AbstractThe dieldrin analogue, 1, 8, 9, 10, 11, 11‐hexachloro‐4, 5‐exo‐epoxy‐2, 3‐7, 6‐endo‐tricyclo‐[6.2.1.02, 7]undec‐9‐ene (HEOM), and the isomeric 3, 4‐exo‐epoxy‐and 3, 6‐endo‐epoxy compounds (HCE and ODA, respectively), incorporating structural modifications of the non‐chlorinated ring system, were tested against adult mosquitoes (mainly Anopheles stephensi List.), tsetse flies (mainly Glossina austeni Newst.) and stable flies, Stomoxys calcitrans (L.). The order of toxicity was ODA > HCE > HEOM. In further tests of residual activity against A. stephensi, ODA was better than HCE but neither was sufficiently persistent to be a promising mosquito toxicant. Analogues of dieldrin (HEOD), endosulfan and isobenzan with reduced numbers of chlorine atoms were tested against G. austeni.
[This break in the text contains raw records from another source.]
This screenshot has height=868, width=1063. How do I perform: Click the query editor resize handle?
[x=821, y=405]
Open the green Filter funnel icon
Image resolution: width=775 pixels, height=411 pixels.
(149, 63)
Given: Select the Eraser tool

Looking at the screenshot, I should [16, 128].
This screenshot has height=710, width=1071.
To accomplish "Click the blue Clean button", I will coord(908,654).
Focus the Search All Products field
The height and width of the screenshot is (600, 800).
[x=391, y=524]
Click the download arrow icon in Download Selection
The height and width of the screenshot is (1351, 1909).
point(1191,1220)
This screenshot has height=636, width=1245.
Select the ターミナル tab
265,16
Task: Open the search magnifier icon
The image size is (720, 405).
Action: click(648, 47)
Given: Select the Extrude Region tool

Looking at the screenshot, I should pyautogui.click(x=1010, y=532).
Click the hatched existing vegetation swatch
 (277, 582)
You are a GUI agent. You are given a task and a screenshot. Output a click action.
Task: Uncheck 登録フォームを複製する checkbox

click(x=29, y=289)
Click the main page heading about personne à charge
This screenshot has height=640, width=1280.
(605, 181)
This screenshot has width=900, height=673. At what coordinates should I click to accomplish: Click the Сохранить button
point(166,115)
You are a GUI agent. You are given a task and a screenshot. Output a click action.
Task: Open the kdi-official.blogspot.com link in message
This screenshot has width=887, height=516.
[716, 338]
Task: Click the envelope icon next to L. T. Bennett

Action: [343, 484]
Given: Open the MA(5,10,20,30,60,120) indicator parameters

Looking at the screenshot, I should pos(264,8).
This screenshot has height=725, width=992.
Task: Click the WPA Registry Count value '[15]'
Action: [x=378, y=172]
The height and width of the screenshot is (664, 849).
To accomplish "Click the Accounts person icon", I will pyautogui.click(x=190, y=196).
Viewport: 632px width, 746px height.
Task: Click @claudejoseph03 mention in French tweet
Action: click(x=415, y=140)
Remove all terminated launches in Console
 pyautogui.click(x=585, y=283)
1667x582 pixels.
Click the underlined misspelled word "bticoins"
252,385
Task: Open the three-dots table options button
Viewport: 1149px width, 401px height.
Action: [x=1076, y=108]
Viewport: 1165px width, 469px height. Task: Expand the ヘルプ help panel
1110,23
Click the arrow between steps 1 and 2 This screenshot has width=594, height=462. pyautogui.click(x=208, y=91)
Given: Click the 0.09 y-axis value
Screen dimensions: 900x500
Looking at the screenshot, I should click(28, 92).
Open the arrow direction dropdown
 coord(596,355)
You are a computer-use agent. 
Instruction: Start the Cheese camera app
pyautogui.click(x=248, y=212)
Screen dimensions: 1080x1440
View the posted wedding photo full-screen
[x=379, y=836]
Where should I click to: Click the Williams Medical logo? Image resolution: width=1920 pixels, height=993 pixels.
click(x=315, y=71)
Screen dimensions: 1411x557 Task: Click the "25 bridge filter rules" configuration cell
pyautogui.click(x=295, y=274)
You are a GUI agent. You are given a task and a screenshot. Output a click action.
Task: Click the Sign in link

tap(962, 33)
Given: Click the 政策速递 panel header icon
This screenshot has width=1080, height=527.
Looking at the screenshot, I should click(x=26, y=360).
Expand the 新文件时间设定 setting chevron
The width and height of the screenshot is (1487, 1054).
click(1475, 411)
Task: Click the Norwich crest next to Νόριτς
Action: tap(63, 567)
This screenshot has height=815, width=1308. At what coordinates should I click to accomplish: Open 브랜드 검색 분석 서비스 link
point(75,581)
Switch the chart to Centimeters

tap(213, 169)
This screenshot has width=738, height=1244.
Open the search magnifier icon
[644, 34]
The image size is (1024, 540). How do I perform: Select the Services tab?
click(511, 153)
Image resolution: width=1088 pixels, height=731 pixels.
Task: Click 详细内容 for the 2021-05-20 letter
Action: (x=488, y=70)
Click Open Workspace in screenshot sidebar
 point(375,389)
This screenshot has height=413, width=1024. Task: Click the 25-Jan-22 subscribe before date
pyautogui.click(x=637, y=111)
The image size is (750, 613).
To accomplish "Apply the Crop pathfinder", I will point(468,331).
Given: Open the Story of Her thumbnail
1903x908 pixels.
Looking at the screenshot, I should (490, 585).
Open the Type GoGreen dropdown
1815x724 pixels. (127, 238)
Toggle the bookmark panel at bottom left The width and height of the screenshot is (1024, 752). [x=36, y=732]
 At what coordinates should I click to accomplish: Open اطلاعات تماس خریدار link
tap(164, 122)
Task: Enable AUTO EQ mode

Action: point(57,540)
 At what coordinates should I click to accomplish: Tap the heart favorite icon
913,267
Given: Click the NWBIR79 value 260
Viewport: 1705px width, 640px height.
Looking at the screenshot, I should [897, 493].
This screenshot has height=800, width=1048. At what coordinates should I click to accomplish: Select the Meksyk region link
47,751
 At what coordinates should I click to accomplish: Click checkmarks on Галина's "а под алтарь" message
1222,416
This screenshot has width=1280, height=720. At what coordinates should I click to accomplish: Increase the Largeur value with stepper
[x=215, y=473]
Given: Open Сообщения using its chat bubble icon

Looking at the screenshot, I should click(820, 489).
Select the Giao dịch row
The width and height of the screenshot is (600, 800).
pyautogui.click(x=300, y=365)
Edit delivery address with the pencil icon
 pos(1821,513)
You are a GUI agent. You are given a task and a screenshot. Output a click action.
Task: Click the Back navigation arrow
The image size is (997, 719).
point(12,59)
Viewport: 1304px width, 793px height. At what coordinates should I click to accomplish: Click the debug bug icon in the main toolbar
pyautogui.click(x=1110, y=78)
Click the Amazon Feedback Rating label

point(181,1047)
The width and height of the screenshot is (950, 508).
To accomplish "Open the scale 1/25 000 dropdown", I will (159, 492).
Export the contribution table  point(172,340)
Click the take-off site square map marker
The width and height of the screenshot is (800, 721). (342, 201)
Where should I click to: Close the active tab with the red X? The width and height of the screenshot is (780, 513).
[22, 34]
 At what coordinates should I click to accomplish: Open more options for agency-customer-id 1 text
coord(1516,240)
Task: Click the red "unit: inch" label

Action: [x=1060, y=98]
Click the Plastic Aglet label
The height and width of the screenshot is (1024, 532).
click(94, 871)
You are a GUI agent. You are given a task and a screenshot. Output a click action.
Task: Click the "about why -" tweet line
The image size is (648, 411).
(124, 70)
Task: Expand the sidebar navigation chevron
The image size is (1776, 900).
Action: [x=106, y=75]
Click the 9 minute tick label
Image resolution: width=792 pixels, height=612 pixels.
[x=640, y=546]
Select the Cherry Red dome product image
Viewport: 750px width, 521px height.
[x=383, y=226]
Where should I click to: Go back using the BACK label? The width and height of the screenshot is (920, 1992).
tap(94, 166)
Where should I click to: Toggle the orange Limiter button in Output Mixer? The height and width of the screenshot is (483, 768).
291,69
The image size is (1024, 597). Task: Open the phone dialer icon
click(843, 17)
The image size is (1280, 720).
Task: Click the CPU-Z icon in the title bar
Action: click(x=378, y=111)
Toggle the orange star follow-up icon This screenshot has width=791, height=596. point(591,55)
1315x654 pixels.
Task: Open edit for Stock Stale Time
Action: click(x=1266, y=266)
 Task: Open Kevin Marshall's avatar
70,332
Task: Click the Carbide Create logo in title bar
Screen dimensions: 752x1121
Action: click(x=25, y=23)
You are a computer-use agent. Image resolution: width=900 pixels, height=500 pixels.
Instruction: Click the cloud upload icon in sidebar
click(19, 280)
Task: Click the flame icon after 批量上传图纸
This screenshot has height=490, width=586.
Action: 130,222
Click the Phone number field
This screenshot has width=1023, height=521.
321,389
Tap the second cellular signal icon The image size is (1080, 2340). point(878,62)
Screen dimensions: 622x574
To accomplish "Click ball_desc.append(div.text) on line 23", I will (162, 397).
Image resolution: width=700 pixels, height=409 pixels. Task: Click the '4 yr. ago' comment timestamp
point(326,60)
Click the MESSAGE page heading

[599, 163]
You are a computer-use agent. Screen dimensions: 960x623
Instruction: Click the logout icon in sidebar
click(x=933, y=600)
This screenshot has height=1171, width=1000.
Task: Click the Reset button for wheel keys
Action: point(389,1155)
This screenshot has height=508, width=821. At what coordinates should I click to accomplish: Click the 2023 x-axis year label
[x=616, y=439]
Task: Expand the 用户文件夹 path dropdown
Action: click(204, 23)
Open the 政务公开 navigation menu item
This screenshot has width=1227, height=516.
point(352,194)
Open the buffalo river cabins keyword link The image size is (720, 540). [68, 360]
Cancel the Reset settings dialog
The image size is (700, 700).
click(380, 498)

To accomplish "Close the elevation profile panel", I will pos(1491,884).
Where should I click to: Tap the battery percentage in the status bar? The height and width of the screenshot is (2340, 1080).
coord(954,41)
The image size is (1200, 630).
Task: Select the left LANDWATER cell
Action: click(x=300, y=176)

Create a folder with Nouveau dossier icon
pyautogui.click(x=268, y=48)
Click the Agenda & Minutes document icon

In the pentachloro‐analogues of dieldrin and α‐endosulfan, the anti‐bridge chlorine was more important than the syn‐chlorine for toxicity. The general effect of reductive dechlorination was to reduce toxicity, but the effect was small for some endosulfan analogues and in one case there was an increase in toxicity. In the main, toxicities of the endosulfan analogues compared favourably with those of the dieldrin analogues. However, toxicity fell drastically following replacement of the second ethylenic chlorine in isobenzan. The effect of these structural changes on toxicity evidently varied from one series to another and was influenced in an unpredictable manner by the rest of the molecule.